Which lines of the data below include the string "computer"? Return each of them.

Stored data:
=== Section Start ===

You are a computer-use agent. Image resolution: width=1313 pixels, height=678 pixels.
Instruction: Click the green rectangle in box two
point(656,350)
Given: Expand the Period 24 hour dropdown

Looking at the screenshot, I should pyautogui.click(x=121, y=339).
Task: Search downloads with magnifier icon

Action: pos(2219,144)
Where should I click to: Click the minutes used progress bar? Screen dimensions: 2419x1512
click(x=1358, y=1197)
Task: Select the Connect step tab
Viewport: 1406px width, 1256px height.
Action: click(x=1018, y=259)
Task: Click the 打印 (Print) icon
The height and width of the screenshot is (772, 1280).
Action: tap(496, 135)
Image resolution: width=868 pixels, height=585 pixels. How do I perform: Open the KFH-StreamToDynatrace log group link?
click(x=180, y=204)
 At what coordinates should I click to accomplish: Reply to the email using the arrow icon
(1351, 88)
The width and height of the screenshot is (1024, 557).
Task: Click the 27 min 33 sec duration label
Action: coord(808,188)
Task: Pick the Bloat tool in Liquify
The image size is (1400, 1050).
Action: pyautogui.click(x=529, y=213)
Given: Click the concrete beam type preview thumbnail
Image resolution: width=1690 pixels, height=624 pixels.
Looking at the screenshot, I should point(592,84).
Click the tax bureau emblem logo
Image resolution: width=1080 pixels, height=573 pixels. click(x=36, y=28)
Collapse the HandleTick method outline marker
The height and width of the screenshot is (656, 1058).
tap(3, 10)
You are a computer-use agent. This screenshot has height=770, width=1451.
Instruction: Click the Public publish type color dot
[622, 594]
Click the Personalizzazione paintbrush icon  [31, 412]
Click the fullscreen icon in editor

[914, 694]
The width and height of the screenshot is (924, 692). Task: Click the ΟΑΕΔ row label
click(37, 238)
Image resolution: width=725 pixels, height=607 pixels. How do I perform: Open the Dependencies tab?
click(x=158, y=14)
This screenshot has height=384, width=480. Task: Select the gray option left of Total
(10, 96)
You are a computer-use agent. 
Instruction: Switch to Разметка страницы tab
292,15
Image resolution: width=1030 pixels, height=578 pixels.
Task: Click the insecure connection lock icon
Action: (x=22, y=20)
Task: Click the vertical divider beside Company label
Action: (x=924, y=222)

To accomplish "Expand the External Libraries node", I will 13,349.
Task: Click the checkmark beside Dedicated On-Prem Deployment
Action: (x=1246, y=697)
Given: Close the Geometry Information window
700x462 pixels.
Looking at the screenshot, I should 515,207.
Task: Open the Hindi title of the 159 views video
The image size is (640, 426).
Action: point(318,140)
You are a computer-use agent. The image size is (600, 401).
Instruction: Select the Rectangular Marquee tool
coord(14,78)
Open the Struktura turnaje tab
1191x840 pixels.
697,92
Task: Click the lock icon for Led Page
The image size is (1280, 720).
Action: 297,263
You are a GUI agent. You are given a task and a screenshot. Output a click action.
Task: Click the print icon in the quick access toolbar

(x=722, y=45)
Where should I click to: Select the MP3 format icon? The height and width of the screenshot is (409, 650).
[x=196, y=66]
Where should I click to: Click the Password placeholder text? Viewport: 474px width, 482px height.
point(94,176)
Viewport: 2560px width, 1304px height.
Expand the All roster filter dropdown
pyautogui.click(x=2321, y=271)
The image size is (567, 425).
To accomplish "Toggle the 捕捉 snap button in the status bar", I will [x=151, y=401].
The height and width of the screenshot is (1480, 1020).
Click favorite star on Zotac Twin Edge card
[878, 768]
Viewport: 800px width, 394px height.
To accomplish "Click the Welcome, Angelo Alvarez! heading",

=== Section End ===

Answer for the task:
You are a computer-use agent. Image resolution: width=1313 pixels, height=678 pixels.
You are a computer-use agent. This screenshot has height=770, width=1451.
You are a computer-use agent. 
You are a computer-use agent. The image size is (600, 401).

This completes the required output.